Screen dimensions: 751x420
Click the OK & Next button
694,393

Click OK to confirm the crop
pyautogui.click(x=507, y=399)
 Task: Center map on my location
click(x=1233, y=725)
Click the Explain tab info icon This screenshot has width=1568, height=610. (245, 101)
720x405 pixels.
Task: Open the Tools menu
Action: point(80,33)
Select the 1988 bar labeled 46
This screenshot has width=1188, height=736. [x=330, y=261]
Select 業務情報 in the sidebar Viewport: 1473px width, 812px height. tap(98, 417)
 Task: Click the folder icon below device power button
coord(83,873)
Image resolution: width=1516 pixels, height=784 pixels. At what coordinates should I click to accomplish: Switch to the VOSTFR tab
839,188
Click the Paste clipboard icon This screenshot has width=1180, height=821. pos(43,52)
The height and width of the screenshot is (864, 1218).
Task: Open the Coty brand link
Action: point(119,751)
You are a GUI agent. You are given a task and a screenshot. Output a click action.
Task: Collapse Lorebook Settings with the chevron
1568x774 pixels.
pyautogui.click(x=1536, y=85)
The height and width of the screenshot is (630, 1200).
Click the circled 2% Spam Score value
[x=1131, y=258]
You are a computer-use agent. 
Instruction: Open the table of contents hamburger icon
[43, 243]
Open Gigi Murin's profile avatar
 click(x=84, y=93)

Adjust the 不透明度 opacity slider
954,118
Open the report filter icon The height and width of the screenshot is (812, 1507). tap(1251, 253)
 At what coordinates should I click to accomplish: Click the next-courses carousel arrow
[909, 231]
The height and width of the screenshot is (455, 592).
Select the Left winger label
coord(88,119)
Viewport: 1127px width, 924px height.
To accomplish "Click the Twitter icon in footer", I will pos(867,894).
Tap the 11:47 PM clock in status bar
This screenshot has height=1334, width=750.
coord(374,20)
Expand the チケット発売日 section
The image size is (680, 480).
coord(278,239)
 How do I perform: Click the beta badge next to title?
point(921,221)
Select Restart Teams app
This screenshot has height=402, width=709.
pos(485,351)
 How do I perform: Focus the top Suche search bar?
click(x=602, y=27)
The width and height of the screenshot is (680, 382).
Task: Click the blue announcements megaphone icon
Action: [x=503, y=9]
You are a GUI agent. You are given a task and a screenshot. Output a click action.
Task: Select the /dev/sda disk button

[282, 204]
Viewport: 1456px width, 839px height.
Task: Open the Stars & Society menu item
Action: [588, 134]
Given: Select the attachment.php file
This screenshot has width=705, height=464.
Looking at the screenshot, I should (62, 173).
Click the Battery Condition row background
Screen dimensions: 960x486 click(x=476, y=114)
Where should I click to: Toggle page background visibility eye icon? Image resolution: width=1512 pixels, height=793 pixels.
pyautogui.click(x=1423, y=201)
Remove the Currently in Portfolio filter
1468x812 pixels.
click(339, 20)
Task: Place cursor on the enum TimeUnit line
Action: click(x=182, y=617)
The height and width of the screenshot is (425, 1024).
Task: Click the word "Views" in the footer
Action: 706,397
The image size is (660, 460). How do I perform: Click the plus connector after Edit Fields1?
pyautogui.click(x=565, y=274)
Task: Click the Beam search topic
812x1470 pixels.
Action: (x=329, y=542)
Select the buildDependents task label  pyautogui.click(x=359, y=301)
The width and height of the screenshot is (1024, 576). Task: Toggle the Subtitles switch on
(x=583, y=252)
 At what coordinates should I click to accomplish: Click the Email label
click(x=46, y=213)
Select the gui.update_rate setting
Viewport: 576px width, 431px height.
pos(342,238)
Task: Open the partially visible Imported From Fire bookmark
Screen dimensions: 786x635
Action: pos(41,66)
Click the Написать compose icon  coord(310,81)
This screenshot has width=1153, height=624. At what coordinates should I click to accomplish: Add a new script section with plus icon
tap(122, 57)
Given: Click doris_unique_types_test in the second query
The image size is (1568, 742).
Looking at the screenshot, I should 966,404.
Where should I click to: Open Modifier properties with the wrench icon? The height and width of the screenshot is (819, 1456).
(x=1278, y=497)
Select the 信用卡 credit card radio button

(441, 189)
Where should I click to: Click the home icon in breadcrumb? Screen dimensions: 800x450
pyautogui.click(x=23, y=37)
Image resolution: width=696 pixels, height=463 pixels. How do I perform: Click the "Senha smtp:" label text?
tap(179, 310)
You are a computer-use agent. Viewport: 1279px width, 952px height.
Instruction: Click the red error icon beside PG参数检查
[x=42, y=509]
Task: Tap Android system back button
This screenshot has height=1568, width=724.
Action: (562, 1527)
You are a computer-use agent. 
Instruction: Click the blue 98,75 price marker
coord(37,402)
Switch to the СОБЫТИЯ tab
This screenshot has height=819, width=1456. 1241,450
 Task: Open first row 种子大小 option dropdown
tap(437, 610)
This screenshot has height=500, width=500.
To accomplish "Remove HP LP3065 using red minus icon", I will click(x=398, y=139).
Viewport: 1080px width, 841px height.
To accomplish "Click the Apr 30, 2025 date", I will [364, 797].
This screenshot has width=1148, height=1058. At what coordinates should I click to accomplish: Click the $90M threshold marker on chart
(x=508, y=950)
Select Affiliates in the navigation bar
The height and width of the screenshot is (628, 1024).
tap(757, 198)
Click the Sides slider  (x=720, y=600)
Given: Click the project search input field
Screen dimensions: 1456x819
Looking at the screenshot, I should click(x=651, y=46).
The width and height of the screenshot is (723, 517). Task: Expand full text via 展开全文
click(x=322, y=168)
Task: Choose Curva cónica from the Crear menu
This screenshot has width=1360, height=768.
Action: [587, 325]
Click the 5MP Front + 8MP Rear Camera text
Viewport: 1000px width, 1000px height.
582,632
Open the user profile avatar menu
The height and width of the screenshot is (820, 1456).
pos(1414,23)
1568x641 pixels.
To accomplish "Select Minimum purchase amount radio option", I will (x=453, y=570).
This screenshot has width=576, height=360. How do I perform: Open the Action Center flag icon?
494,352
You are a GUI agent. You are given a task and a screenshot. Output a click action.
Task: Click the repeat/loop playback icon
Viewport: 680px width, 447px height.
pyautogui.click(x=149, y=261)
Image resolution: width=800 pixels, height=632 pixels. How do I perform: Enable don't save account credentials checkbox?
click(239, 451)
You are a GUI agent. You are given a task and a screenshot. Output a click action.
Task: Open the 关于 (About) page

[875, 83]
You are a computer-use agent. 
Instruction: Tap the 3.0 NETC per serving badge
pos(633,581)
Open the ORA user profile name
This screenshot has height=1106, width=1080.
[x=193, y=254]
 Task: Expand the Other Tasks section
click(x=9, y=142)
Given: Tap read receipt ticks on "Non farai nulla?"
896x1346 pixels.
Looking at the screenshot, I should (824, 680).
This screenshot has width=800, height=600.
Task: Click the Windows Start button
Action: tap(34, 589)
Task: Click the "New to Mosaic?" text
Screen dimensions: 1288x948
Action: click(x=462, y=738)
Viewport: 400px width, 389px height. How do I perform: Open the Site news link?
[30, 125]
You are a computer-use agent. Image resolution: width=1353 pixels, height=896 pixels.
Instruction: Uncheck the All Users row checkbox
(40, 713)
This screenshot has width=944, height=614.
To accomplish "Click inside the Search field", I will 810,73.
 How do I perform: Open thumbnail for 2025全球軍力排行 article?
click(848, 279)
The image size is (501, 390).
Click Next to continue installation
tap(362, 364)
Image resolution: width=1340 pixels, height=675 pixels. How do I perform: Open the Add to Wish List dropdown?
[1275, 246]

== GIVEN EXERCISE ==
Reproduce verbatim the lines of the records between the line containing "How do I perform: Focus" and the line containing "Action: 706,397", inclusive.

== WORKED ANSWER ==
 How do I perform: Focus the top Suche search bar?
click(x=602, y=27)
The width and height of the screenshot is (680, 382).
Task: Click the blue announcements megaphone icon
Action: [x=503, y=9]
You are a GUI agent. You are given a task and a screenshot. Output a click action.
Task: Select the /dev/sda disk button

[282, 204]
Viewport: 1456px width, 839px height.
Task: Open the Stars & Society menu item
Action: [588, 134]
Given: Select the attachment.php file
This screenshot has width=705, height=464.
Looking at the screenshot, I should (62, 173).
Click the Battery Condition row background
Screen dimensions: 960x486 click(x=476, y=114)
Where should I click to: Toggle page background visibility eye icon? Image resolution: width=1512 pixels, height=793 pixels.
pyautogui.click(x=1423, y=201)
Remove the Currently in Portfolio filter
1468x812 pixels.
click(339, 20)
Task: Place cursor on the enum TimeUnit line
Action: click(x=182, y=617)
The height and width of the screenshot is (425, 1024).
Task: Click the word "Views" in the footer
Action: 706,397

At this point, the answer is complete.